A competitor outlet recently covered Leonardo S.p.A.’s expanding defense portfolio and European market positioning. Our company intelligence database adds granular financial and program-level data that sharpens the picture considerably.


Our Data

Our coverage of Leonardo S.p.A. (Coverage Priority Score: 70, rated CONTENDER) surfaces several data points that contextualize the company’s autonomy trajectory more precisely than headline reporting typically allows.

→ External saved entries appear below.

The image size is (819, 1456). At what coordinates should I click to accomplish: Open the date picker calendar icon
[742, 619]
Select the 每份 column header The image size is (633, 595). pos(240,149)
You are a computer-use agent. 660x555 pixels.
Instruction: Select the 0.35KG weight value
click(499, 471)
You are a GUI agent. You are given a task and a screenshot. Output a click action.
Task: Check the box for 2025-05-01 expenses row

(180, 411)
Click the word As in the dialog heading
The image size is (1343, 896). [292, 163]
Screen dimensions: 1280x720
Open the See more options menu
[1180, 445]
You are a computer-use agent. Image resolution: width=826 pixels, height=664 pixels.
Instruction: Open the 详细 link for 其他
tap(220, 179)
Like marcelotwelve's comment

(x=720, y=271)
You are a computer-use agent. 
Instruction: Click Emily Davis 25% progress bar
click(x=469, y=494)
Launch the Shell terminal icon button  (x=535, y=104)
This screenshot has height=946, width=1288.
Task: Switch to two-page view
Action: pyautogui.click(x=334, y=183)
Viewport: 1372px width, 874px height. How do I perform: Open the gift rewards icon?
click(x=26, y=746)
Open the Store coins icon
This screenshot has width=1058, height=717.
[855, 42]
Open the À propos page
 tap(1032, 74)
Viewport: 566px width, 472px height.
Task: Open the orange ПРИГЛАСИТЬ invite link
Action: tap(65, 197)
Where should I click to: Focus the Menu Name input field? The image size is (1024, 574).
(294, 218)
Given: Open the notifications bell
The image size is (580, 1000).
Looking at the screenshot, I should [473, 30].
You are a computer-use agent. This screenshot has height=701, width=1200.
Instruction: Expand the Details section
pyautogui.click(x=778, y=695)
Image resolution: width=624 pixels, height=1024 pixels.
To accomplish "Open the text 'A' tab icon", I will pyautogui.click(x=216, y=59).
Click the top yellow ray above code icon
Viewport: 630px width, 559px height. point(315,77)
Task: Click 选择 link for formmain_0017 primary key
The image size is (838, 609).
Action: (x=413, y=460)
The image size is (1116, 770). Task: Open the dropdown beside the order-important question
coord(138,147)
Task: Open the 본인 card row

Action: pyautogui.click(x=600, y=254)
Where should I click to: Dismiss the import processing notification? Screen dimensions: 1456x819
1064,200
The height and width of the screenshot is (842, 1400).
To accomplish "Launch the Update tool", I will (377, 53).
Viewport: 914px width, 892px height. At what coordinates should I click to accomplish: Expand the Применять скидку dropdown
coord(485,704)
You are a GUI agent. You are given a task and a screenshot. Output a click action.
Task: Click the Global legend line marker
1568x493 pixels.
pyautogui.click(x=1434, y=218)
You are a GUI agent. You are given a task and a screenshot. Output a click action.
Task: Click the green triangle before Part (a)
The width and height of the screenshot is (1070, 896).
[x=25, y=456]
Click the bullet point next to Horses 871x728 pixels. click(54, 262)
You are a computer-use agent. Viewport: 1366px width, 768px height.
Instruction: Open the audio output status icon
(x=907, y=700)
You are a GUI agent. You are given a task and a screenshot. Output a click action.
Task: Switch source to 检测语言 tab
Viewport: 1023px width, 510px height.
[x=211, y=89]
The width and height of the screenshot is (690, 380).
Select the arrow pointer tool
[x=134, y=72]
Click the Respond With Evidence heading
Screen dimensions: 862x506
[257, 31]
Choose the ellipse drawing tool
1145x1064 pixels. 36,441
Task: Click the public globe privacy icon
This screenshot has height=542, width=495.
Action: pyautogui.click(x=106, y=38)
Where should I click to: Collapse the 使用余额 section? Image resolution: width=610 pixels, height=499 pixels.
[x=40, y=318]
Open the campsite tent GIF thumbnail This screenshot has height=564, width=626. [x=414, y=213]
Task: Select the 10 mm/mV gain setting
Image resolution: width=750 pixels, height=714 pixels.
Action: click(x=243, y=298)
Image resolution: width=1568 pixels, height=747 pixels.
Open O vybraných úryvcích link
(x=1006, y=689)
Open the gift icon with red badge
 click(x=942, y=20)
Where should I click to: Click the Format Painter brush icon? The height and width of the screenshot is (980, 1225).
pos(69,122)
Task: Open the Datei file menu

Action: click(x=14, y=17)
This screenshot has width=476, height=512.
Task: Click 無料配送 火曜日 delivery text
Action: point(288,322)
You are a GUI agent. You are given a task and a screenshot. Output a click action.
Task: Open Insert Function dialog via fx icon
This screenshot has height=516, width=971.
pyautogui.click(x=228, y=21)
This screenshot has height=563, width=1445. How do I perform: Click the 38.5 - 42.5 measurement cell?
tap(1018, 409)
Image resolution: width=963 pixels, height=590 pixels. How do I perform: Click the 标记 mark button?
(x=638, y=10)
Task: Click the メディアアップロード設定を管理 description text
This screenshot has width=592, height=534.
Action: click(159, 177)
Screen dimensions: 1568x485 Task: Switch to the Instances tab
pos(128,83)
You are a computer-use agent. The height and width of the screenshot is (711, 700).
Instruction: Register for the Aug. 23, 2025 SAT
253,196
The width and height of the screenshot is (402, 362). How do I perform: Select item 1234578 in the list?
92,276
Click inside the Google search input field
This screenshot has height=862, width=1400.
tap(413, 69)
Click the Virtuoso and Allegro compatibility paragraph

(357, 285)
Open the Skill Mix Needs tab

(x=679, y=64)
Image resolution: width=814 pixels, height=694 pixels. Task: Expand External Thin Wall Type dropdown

The €44.2B backlog figure is the right starting point, but the velocity matters more: 9M 2025 order intake of €18.2B represents +23.4% YoY growth, with revenues of €13.4B up +11.3% YoY and EBITA expanding +18.9% YoY to a 7.0% return on sales. S&P Global’s April 2025 upgrade to BBB/A-2 is a lagging validator of that trajectory. The 2026–2030 Industrial Plan projects €142B in cumulative order intake and a €30B revenue target by 2030, underpinned by €3B in annual R&D — a commitment that, if sustained, begins to close the gap with U.S. prime R&D budgets, though not eliminate it.

On the autonomy stack specifically, our signals database flags three concurrent deployment and partnership events that, read together, reveal a deliberate systems-integration strategy rather than point-product development. The Michelangelo Dome layered air-defense system — currently being tested in Ukraine with NATO evaluation expected in 2027 — represents a projected €21B revenue opportunity through 2035 and is the clearest expression of Leonardo’s AI-assisted, multi-domain orchestration ambitions. Simultaneously, the Leonardo-Baykar LBA Systems partnership is targeting uncrewed fighter operations alongside the M-346 trainer by mid-2026, and Leonardo Helicopters UK completed initial flight tests of the Proteus autonomous rotary-wing demonstrator under a £60M MoD contract. Leonardo DRS’s March 2026 selection for the ATSP5 indefinite-delivery contract further anchors the U.S. subsidiary as a regulated autonomy-enabler channel into American and allied procurement.

Our moat assessment is WIDE, driven by the Italian government’s 30.2% ownership stake providing privileged access to EU classified programs, a vertically integrated sensor-EW-avionics stack across approximately 180 installed sites worldwide, and GCAP workshare creating multi-decade program lock-in.


What They Missed

The coverage gap in most Leonardo reporting is the distinction between Leonardo as a robotics vendor and Leonardo as an autonomy integrator — and why that distinction is financially material.

Pure-play robotics vendors compete on platform unit economics. Leonardo competes on stack completeness: AESA radar, optronics, electronic warfare, secure communications, and mission systems delivered as a single-vendor offering to customers procuring systems-of-systems. That architecture is difficult to replicate in Europe at comparable scale, which is why the GCAP role is more than a prestige program — it is a decades-long technology forcing function that will pull Leonardo’s sensor and autonomy IP into the sixth-generation combat aircraft standard.

What remains genuinely unresolved — and underreported — is margin execution. A 7.0% EBITA return on sales is constructive directionally but remains below Leonardo’s own double-digit targets. Supply chain stabilization initiatives (long-term agreements, strategic inventory positioning, supplier ESG development through 2027–2028) are structural responses to a real vulnerability in advanced electronics sourcing. The 2026–2027 delivery and margin metrics will be the first credible test of whether management’s March 2025 organizational restructuring into two Deputy General Management tracks has actually improved program execution discipline.

The Rheinmetall armored vehicle JV also remains unverified from primary sources — a material caveat for any analysis treating it as confirmed strategic capacity.


Bottom Line

Leonardo is not a robotics company — it is Europe’s most complete autonomy-enabler stack, and its €44.2B backlog and Michelangelo/GCAP/Proteus program cluster make it a company that defense technology journalists and procurement researchers cannot responsibly ignore in 2026.